Oh The Weather Outside is Frightful

Photograph by Thomas Bresson.

It’s Weather Day at First Draft, y’all. This morning our Fearless Leader wrote about Wednesday’s tornadic outbreak in Louisiana, and last night and today I’m dealing with the northern part of that storm:  its winter weather sector.

No matter how I feel about winter weather later in the season, I always welcome the first winter storm. It adds syncopation to the regular rhythm of the week. My husband is lucky enough to have a telework option, so he doesn’t need to worry about the drive to work. Because I can’t go out and run errands, I usually come up with a baking project because I have the time to dedicate to something intentional (and good baking is always intentional, I think).

The outside world is almost silenced, and it’s noticeable even on my quiet street. The normal outside sounds are muffled by the snow’s insulation, and traffic lightens up. All the golfers disappear from the adjacent course, their noise replaced by the sounds of our male cat, Finn, skulking from window to window, growling at the flakes, and of his sister, bug-obsessed Rey, incessantly chattering about the white bugs outside.

Unfortunately not every winter storm is a snowstorm. Today we’re dealing with a winding down ice storm which was mostly freezing rain. If you’re not familiar with it, freezing rain is literally rain that falls onto sub-32F degree surfaces and slowly accretes. It and high winds are most useless forms of weather. Thick accretions of freezing rain bring down tree branches and power lines, and even light accretions make roads, sidewalks, and driveways dangerously slippery.

But my favorite winter weather phenomenon is sleet—the tiny ice pellets that musically ping off your windows. During snowstorms sleet cuts down on snow totals but I don’t care.

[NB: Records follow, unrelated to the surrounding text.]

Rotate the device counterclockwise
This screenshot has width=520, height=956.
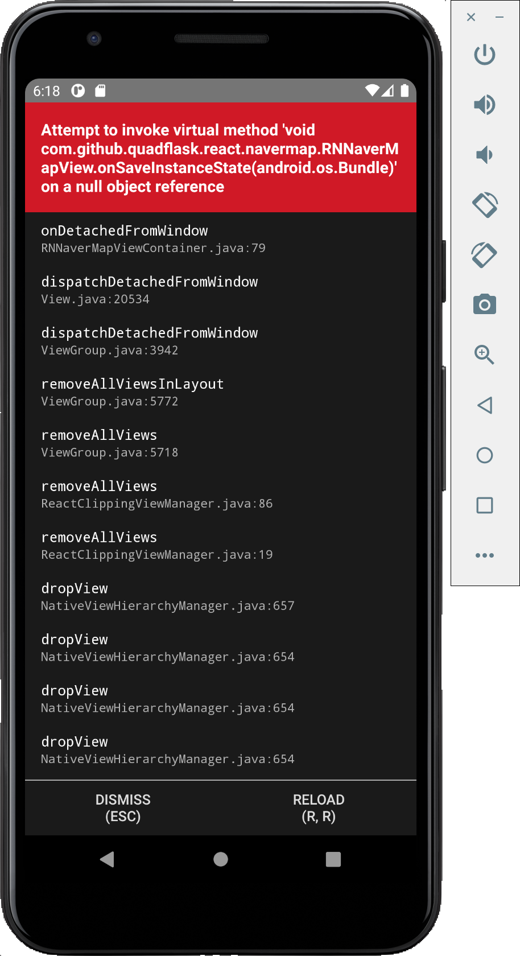point(484,205)
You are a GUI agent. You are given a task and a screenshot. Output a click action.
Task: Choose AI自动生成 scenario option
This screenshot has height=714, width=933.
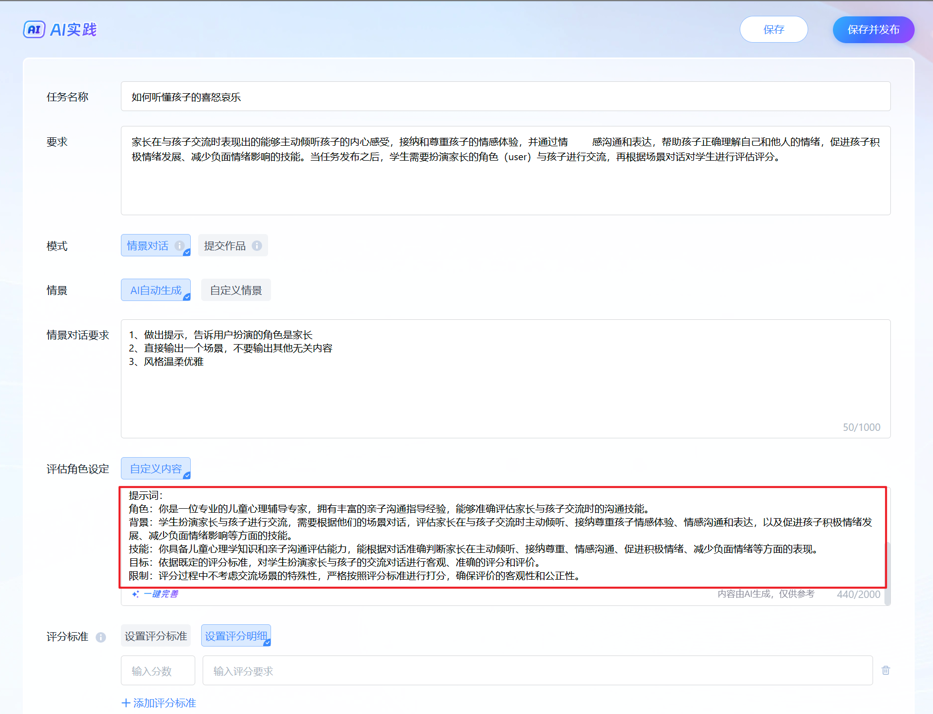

I love the rare instances of heavy sleet, the harmonic racket the downpours create, and the sight of the pellets bouncing everywhere.

We don’t usually get large quantities of sleet because the atmosphere has to be in a sweet spot for it to sleet for a prolonged period of time but about 15 years ago we were waiting for a crippling ice storm to begin except it never got warm enough at the surface and we ended up with 4-5 inches of sleet that then froze into solid ice piles. It was really cool. Alas, it’s not in the cards for this storm and we got a few tenths of an inch of freezing rain. It’s really pretty though:

2022 ice storm 2

It’d be even prettier if the sun would come out:

2022 ice storm 3

As I’ve gotten older, I have started to think about winter as the time to give yourself permission to slow down. The late sunsets of summer keep me moving around, watering flowers and vegetables, weeding, needing to use the precious daylight, but you can’t do that in the winter. Instead, it’s a time for rest, for reflection, and for gathering the strength to start a new season and a new year.

It’s not a coincidence that the days start to get longer just as winter officially begins–after all, growth requires light. In the meantime, we have the darkness to rest in for a few more weeks. Joy be with you all.

I’m an Episcopalian and we are approaching the end of our observance of the preparatory season of Advent in anticipation of the great feast of Christmas. Here’s one of my favorite Advent hymns to close this out:

5 thoughts on “Oh The Weather Outside is Frightful

  1. “my favorite winter weather phenomenon is sleet” You’re the fist person I ever heard say that.

    1. i used to choose snow, but sleet storms have become so rare in our either/or climate that they have crept to the top of my list over the years.